Now, my wife, Linda, likes to kick me when I use this analogy, but a driver/crew chief relationship is like a marriage. You still have to work at it. Actually, you have to work at it pretty hard. It’s tough to do.
You know, we have seen Johnson and Knaus get down. We actually saw it get so bad in 2005 that car owner Rick Hendrick literally sat them both down in his office with milk and cookies at a little kids' table. Hendrick’s message was if those two were going to play like immature kids, then he was going to follow suit and treat them like kids.

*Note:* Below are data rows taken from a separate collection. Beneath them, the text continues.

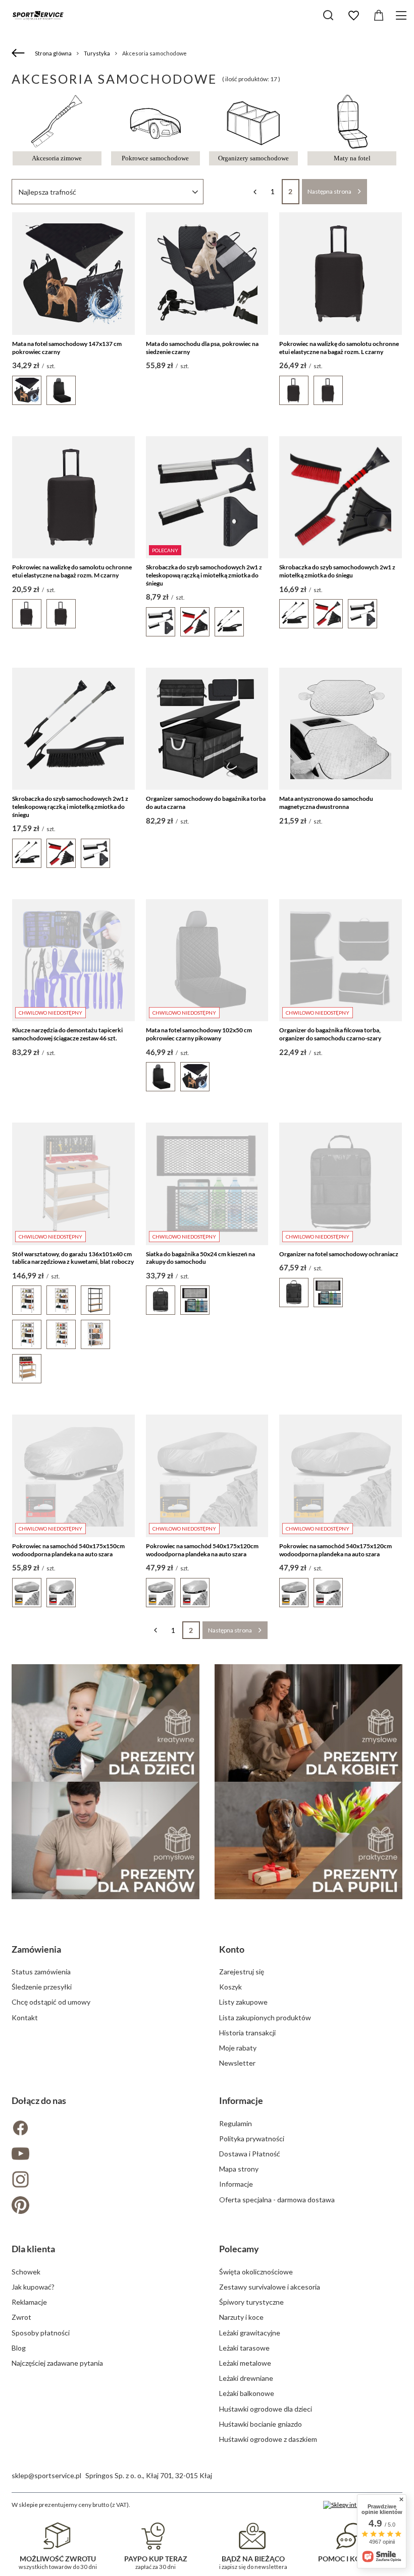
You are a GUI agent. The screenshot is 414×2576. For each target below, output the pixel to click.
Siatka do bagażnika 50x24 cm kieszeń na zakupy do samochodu (200, 1258)
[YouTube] (103, 2155)
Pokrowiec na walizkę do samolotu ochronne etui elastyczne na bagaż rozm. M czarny (72, 571)
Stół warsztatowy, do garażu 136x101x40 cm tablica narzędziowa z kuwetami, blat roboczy (73, 1258)
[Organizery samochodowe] (253, 147)
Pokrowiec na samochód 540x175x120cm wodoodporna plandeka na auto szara (202, 1550)
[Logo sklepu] (38, 15)
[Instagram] (103, 2180)
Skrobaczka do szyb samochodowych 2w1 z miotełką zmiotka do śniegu (337, 571)
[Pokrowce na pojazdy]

My point is, we know there were some trying times. We saw things again flare up between the pair in 2011. Sometimes, having a humbling experience, like the 2011 Sprint Cup season was for them. It was their worst season together, but it might help them take a step back and refocus.
Other teams and organizations would have been thrilled to have the performance of Johnson's No. 48 team, but it simply wasn’t up to the standards of what that group had done in the past.
Until 2011, Johnson and Knaus never had won fewer than three races together in any year, even in the driver's rookie season. They never went a season without winning at least one pole position. They had never finished lower than fifth in the season standings. Plus, obviously, they won five consecutive championships together.
Well, that all changed in 2011, a season in which they earned only two wins, no poles and finished sixth in the points.
That might be just the wake-up call they need to get back on track together. My relationship with Davey Allison lasted 2-1/2 years before he was killed in a helicopter crash. I honestly feel like we could have easily made it 10-plus years together if tragedy hadn’t struck, but, I promise you, we would have both had to work really hard at it.
I stress this all the time to my son Brandon, who one day hopes to make it into Sprint Cup racing. It is easy to be a good race team when everything is going your way. The real test is to be a good race team when things aren’t going well.
There are some new driver/crew chief pairings as we head to Daytona International Speedway in a couple of weeks. Again, like a new marriage, those take time to gel. The problem with our sport today is that there is not as much patience as there used to be back when I was a crew chief.
In today’s NASCAR, with sponsors spending tens of millions of dollars, they really don’t want to hear about the driver and crew chief needing time to gel. They want results, and, they want them yesterday. So that’s where it gets really tough because of the trickle-down affect. The pressure comes from the sponsor to the owner, who then naturally passes the pressure on to the driver and crew chief.
I was fortunate with a couple of my drivers, Allison and Ernie Irvan, that we clicked immediately and we had the on-track performance to prove it. I think you will see some of that this year in some of the new pairings. You won’t see it in all, because its just human nature that some things can’t be made to work, no matter how hard you try.
I’ve preached this for years that the key, again like in a marriage, is communication. There is simply no substitute for it. You have to check your feelings and ego at the door and be dead, flat honest with each other.
A crew chief has to realize that a driver is never going to always say he has a perfect car underneath him. The crew chief has to listen to the keys, though, of what the driver is saying to help improve things.
On the flip-side, a driver has to remember that he is not going to be given that perfect magic setup every week when he comes to the track. It’s just not going to happen. It’s the driver’s responsibility to give good feedback and weather the up-and-down days.
The key, once again, is communication. Without it, a driver and a crew chief, just like in a marriage, aren’t going to last long.